When we enter in a relationship, we strive not only for the enhancement of the self, but also for the enhancement of the relationship. When we work for the betterment of the relationship, it takes us out of our self-centered fear and out from behind the walls of aggression, defense and retreat.

Learning boundaries is a fundamental tool in relational development. In order for our relationships to become intimate, we must learn the art of controlled vulnerability. A concept from the work on boundaries presented by Pia Mellody. Controlled vulnerability means the ability to keep yourself safe and utilize boundaries, while at the same time being vulnerable. Controlled vulnerability keeps us open enough that our partners can know us, but it defends us from destructive incoming energy.
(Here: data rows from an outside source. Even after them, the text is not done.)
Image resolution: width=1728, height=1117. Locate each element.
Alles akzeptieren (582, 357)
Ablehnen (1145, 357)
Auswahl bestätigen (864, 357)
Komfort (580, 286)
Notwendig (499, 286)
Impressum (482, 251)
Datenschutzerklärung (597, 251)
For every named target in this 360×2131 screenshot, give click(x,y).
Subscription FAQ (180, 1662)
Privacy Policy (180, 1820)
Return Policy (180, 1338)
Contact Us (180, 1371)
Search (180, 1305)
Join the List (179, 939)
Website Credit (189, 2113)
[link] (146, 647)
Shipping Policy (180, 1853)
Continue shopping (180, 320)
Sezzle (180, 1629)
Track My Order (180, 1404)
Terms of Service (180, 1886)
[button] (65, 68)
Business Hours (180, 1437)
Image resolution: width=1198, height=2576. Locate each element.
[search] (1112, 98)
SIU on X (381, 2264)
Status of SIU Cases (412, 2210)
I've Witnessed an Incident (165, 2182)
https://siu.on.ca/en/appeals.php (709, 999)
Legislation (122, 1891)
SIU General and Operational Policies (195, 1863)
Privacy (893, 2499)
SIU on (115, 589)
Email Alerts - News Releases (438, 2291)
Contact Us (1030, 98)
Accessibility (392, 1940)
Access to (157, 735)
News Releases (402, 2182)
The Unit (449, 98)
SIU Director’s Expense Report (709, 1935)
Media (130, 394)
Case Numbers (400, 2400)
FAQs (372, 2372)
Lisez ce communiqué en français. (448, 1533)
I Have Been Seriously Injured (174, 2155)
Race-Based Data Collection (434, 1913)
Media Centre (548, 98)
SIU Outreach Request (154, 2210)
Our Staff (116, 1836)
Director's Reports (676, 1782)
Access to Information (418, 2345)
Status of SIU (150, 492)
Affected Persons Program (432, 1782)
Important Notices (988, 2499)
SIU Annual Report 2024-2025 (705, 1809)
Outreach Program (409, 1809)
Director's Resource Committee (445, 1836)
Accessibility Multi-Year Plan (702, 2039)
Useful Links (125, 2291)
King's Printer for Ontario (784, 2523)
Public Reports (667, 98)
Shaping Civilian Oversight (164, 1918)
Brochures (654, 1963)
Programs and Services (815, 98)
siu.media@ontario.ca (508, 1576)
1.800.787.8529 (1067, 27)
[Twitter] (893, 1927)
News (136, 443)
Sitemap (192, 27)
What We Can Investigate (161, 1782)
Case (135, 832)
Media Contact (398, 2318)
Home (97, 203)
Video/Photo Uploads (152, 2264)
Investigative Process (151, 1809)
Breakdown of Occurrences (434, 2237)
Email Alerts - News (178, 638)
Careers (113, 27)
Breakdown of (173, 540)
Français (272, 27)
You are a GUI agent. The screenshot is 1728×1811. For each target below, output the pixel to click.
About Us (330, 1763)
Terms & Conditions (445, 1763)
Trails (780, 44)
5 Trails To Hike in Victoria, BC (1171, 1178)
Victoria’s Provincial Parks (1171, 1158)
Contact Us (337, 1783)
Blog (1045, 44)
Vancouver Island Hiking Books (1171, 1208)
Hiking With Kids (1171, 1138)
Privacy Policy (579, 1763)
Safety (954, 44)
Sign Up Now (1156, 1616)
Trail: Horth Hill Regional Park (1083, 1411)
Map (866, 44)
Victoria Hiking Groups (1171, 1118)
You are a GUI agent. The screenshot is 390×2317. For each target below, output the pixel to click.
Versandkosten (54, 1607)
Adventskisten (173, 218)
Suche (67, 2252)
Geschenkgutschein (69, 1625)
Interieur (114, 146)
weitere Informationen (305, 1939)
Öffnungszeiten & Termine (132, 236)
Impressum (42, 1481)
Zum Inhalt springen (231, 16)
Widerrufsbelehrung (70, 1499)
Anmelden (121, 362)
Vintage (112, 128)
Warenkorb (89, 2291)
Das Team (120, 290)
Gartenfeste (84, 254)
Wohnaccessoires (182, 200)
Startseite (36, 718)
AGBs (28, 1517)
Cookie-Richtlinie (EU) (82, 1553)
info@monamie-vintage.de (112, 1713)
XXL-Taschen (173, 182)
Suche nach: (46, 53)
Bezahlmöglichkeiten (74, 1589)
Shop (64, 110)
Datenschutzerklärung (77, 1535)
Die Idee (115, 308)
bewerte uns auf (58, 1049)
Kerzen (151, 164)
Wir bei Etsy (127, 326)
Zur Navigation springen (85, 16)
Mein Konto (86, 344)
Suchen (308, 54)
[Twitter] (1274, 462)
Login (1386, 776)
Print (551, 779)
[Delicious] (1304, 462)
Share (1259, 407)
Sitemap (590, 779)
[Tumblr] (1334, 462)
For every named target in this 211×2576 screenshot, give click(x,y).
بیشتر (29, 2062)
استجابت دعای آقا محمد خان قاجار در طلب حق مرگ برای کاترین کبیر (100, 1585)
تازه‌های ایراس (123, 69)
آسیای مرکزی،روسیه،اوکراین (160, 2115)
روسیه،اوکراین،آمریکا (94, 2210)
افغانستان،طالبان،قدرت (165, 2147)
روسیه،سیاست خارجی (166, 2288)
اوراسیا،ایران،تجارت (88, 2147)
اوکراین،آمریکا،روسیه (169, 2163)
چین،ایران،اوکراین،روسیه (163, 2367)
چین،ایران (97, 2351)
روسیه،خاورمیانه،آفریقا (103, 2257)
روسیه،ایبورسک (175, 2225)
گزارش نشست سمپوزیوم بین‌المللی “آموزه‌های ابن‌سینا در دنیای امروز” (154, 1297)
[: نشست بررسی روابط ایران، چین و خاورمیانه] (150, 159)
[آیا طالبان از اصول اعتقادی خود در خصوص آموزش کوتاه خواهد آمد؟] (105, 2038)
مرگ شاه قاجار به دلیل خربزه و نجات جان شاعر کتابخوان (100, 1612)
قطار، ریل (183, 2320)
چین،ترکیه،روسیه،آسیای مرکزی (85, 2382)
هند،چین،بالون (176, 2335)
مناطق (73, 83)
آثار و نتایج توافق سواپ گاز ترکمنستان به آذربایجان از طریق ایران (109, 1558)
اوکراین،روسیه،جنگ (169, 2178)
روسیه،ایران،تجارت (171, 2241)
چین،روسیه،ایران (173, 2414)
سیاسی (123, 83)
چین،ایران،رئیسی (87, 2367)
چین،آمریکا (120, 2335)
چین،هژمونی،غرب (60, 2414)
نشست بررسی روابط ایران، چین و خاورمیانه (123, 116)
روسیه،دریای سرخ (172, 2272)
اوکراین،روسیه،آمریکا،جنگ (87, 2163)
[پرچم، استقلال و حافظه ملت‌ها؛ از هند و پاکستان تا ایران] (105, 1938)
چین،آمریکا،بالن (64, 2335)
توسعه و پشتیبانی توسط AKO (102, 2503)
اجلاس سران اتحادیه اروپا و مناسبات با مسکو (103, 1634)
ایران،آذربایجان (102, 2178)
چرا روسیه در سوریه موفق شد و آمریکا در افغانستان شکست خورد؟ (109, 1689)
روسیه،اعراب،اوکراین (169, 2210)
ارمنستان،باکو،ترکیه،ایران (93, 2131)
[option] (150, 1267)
Our bodies are made up of energy. We learned as children to become attuned to our caregivers' energy. We knew when they walked in the room what their mood was, without their saying a word. We picked up on their energy, their vibration. In fact, most of us become hyper-vigilant to energy; it's the way we learn to survive.

Addicts live in extremes. They flood energy like Ingrid Bergman in Clasablanca, oozing sexual energy like thick molasses dripping off the screen. Or they are walled off, emotionally shut down like the Terminator, a robotic character void of emotional connection and authenticity.

The goal in emotional maturity is the moderate expression of our energy, neither flooding or damming its flow. It becomes a steady stream of conscious expression.